Julien Gustave Gaillardin, known as Julien Gustave Gagliardini (1 March 1846, Mulhouse – 28 November 1927, Paris) was a French Impressionist landscape painter and engraver.

== Biography ==
His family was originally from Italy. He began as a student of the history painter, Claude Soulary, then worked in the studios of Léon Cogniet at the École des Beaux-Arts in Paris. His first exhibit at the Salon came in 1869, with a series of genre scenes and portraits.

By the 1880s, he had abandoned those subjects and was devoting himself entirely to landscapes. He quickly developed a preference for Auvergne and the south of France; areas that would remain his favorites for the rest of his life. While working there, he became a close friend of François Nardi, another French artist of Italian ancestry, who encouraged him to use the original form of his family name.

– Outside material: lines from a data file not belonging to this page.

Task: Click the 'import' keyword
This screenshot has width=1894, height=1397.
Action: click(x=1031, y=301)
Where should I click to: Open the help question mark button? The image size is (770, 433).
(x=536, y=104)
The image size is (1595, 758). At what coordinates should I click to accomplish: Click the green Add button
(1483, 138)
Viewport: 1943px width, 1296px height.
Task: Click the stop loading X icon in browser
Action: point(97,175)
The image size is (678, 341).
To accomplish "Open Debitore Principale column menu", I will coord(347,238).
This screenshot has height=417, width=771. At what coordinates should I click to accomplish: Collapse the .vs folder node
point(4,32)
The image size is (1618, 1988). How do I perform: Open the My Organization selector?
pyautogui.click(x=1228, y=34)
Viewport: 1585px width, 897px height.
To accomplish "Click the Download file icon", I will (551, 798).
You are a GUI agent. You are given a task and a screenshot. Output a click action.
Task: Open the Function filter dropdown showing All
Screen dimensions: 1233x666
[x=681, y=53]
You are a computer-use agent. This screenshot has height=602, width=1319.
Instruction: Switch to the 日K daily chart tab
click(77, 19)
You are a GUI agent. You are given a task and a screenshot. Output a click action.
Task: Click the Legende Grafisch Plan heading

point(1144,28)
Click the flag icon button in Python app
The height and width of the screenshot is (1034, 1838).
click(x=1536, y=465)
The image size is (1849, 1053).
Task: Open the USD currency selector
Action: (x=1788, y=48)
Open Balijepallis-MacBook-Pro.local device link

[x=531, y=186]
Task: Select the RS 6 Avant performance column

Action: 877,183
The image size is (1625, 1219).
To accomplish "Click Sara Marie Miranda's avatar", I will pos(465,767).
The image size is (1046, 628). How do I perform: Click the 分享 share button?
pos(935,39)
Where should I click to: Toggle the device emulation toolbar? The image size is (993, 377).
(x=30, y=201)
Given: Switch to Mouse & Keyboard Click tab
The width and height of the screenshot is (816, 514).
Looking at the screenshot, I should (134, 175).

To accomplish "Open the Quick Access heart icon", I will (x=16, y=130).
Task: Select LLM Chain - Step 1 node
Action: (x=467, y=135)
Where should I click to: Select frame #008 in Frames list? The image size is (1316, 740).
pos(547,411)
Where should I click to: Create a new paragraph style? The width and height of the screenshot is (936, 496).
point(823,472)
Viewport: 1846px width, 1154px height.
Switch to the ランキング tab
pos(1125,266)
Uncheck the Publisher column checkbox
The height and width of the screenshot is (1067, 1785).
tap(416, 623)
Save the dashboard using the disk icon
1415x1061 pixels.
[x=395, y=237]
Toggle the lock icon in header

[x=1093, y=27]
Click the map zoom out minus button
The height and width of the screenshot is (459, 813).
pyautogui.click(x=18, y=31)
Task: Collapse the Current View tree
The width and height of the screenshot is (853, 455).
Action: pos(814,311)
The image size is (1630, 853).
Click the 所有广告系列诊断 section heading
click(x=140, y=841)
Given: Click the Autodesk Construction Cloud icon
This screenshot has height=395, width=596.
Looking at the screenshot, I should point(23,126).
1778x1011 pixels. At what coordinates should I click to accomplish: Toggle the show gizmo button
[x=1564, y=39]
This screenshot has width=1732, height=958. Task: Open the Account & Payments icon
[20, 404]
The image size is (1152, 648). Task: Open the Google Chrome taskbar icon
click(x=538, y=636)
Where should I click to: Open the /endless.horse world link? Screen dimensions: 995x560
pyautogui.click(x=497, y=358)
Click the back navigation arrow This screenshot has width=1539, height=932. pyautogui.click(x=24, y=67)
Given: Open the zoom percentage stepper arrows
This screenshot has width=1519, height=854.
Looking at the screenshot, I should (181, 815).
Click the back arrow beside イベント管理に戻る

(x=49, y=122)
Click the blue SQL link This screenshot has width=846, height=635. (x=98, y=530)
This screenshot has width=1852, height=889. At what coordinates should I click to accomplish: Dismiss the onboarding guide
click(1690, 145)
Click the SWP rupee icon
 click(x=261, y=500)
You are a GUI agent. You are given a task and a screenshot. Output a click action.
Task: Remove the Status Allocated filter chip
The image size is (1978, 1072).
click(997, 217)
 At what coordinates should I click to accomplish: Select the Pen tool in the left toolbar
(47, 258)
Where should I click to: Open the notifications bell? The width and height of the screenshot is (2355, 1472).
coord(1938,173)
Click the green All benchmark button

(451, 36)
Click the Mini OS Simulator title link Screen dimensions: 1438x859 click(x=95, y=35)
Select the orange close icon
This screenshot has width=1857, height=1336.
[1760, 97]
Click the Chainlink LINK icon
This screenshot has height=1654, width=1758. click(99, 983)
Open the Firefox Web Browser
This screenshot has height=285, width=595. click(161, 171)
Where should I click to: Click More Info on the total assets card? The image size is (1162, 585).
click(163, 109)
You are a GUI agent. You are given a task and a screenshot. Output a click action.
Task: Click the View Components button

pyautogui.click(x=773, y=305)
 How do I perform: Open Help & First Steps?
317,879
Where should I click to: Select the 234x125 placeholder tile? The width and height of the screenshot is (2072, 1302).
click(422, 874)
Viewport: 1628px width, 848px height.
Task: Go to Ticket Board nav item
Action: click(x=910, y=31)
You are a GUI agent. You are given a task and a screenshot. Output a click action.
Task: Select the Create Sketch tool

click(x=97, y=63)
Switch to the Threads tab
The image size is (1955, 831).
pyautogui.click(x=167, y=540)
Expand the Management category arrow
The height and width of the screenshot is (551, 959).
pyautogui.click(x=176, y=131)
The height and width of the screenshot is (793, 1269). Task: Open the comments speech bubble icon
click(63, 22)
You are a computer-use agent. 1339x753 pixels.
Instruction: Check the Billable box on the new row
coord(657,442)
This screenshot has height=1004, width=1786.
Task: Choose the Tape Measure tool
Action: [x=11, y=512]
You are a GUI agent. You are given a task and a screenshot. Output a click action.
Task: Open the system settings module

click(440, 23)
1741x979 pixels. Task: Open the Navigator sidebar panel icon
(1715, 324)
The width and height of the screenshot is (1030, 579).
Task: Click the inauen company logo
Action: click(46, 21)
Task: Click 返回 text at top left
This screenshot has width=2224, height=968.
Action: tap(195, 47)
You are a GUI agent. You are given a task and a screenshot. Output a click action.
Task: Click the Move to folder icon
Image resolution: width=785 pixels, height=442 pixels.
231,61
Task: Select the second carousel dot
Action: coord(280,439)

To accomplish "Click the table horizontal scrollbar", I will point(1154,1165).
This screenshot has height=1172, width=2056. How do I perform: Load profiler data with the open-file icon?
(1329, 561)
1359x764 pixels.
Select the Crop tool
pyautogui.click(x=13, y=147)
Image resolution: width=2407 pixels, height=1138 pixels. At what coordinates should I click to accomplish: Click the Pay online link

He benefitted from several major government purchases, in 1880, 1891 and 1913. After being awarded several second and third class medals, he was the recipient of a silver medal at the Exposition Universelle (1889) and a gold medal at the Exposition Universelle (1900). He was named a Knight in the Legion of Honor in 1893.

His works may be seen at the Musée d'Évreux, Musée des Beaux-Arts de Marseille, Musée d'Art Moderne André Malraux, Musée Baron Gérard and the Musée Gassendi.